• YOUR OBJECTIVE: Go through the listing and copy each line that has the string "computer" in it.

• WORKING DATA:
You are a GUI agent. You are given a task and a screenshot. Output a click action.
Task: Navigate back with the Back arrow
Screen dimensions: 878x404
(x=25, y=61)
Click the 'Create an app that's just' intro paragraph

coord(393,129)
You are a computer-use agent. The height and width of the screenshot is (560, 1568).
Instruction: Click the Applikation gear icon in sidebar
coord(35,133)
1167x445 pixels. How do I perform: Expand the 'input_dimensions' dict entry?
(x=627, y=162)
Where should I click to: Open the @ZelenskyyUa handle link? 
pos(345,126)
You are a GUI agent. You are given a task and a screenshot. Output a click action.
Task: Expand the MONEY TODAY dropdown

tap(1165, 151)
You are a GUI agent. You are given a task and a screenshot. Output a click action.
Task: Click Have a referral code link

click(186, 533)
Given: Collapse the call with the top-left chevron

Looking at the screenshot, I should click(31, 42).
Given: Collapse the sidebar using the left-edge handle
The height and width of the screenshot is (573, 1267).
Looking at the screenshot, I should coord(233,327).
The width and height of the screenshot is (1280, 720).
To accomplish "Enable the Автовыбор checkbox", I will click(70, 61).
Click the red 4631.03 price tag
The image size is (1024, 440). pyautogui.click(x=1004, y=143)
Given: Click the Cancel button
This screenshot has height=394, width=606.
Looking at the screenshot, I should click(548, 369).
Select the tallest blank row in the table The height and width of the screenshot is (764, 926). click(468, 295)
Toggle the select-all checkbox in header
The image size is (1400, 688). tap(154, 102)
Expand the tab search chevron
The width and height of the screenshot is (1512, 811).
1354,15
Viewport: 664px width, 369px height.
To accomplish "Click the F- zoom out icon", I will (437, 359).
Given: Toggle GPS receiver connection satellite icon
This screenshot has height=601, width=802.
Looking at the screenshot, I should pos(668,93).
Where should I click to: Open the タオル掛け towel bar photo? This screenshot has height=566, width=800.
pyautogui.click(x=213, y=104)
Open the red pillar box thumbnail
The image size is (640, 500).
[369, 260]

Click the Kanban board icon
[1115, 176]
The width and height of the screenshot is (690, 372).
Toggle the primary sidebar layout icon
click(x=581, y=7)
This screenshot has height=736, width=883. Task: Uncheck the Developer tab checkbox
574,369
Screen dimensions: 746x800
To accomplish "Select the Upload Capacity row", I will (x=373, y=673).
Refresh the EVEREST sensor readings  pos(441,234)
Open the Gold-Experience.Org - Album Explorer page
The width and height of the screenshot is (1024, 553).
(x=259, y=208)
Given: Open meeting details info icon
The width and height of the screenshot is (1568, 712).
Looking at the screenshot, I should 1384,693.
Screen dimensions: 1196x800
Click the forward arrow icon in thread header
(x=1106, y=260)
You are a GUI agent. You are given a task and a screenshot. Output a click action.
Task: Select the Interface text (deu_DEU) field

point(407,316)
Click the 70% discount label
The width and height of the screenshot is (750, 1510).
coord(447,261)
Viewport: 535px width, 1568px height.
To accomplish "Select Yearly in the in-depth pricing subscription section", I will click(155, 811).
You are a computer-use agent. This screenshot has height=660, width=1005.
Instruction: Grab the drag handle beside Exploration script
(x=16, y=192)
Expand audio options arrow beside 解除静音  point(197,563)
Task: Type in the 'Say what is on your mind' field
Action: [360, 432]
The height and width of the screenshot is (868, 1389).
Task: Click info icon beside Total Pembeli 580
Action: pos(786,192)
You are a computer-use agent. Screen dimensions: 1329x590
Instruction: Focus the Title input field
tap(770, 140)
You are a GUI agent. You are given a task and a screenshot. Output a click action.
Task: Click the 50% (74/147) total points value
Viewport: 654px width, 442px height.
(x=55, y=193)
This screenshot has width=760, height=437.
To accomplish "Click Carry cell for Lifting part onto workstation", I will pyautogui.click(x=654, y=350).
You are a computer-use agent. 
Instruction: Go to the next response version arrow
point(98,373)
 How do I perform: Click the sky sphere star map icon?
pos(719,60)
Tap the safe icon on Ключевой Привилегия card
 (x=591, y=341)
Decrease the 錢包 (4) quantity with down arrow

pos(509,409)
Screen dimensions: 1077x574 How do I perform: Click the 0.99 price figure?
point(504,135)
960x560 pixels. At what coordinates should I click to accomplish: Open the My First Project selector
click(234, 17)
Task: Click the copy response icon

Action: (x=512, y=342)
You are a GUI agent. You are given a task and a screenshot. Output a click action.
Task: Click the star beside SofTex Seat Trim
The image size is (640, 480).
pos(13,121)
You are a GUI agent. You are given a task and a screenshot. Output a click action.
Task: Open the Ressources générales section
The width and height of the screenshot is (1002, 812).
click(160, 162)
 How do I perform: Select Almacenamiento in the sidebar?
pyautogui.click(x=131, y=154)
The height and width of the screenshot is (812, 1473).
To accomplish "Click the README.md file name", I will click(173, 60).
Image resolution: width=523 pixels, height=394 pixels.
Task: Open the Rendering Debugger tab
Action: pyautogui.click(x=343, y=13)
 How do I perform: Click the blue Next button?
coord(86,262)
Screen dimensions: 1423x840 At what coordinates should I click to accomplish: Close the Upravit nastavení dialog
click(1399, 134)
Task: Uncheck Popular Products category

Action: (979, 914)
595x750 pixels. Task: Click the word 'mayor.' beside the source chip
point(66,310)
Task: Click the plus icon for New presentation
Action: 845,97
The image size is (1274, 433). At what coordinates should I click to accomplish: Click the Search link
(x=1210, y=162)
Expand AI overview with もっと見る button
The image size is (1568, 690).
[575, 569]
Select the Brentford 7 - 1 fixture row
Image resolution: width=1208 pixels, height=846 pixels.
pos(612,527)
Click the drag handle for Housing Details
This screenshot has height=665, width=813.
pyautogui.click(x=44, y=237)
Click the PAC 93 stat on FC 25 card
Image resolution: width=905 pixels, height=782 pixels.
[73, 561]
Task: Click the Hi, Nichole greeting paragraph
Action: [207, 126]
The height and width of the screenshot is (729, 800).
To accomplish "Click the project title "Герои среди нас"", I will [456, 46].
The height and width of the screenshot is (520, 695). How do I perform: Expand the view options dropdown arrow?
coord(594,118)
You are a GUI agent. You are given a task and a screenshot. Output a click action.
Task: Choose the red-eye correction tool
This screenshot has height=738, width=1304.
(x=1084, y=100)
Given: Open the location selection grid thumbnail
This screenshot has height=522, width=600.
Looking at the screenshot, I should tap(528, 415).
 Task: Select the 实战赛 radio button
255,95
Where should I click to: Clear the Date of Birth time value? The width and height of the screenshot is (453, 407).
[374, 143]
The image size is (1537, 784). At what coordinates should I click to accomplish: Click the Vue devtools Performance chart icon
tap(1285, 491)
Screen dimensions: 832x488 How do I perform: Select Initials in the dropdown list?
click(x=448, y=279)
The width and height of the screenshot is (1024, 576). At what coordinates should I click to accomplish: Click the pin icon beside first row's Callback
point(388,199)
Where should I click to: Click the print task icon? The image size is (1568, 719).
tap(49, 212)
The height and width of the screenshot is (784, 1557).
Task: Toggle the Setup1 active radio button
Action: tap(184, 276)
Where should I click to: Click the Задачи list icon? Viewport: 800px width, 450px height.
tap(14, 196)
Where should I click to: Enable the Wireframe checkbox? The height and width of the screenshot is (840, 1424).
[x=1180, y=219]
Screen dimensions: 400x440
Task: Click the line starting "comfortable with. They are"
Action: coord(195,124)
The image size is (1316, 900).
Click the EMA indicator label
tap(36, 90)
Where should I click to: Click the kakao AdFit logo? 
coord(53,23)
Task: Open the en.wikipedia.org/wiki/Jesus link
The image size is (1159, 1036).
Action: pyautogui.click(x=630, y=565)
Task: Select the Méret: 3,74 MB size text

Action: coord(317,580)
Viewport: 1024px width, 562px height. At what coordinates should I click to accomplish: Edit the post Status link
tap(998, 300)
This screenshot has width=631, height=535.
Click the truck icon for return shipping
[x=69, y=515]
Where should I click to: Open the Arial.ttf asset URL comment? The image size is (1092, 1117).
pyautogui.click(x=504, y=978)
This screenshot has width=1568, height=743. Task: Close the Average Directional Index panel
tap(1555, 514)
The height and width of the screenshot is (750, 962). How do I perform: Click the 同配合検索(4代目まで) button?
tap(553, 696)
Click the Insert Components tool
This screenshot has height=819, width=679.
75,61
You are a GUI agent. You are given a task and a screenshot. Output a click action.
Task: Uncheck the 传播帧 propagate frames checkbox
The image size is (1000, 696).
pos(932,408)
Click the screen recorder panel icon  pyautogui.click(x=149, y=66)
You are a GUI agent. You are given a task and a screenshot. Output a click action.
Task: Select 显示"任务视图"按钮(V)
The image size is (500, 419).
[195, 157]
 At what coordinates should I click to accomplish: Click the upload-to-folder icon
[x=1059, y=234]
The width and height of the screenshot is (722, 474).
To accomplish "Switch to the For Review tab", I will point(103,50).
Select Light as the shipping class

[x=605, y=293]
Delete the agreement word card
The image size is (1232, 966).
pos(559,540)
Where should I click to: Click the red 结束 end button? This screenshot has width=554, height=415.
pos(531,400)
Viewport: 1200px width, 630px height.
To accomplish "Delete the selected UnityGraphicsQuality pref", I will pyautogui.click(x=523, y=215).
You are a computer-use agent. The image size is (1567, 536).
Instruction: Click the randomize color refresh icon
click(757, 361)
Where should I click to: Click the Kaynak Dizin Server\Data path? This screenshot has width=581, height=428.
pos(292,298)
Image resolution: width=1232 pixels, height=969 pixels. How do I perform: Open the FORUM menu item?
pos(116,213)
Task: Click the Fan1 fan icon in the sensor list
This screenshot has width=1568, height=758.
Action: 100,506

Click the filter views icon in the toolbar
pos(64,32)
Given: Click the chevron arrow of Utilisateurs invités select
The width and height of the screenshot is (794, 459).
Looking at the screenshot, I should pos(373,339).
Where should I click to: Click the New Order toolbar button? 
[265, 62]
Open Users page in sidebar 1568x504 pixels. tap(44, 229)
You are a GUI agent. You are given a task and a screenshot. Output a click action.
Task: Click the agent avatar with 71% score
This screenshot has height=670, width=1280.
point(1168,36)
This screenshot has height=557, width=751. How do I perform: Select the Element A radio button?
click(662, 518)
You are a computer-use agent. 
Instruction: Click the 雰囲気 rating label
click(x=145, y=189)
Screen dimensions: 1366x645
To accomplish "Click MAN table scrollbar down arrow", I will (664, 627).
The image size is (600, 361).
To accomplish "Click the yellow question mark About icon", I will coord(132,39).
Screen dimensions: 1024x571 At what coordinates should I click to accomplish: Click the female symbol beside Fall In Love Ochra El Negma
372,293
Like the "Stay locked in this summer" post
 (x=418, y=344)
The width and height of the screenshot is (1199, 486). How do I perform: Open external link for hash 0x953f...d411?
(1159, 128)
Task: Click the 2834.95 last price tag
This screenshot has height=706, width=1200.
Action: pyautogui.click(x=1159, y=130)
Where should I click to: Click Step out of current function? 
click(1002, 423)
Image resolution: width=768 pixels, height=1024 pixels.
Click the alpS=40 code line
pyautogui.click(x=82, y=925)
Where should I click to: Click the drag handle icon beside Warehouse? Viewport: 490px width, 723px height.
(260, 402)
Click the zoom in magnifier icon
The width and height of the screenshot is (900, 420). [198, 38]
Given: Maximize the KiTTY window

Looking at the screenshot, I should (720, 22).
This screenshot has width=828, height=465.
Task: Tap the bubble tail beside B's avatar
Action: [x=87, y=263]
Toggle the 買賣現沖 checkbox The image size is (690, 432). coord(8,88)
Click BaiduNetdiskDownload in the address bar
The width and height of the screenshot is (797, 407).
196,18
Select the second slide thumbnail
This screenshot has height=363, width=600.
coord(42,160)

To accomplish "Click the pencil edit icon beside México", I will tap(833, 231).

• RESULT OF THE TASK:
You are a computer-use agent. The height and width of the screenshot is (560, 1568).
You are a computer-use agent. This screenshot has height=660, width=1005.
You are a computer-use agent. Screen dimensions: 1329x590
You are a computer-use agent. 
You are a computer-use agent. The image size is (1567, 536).
You are a computer-use agent. 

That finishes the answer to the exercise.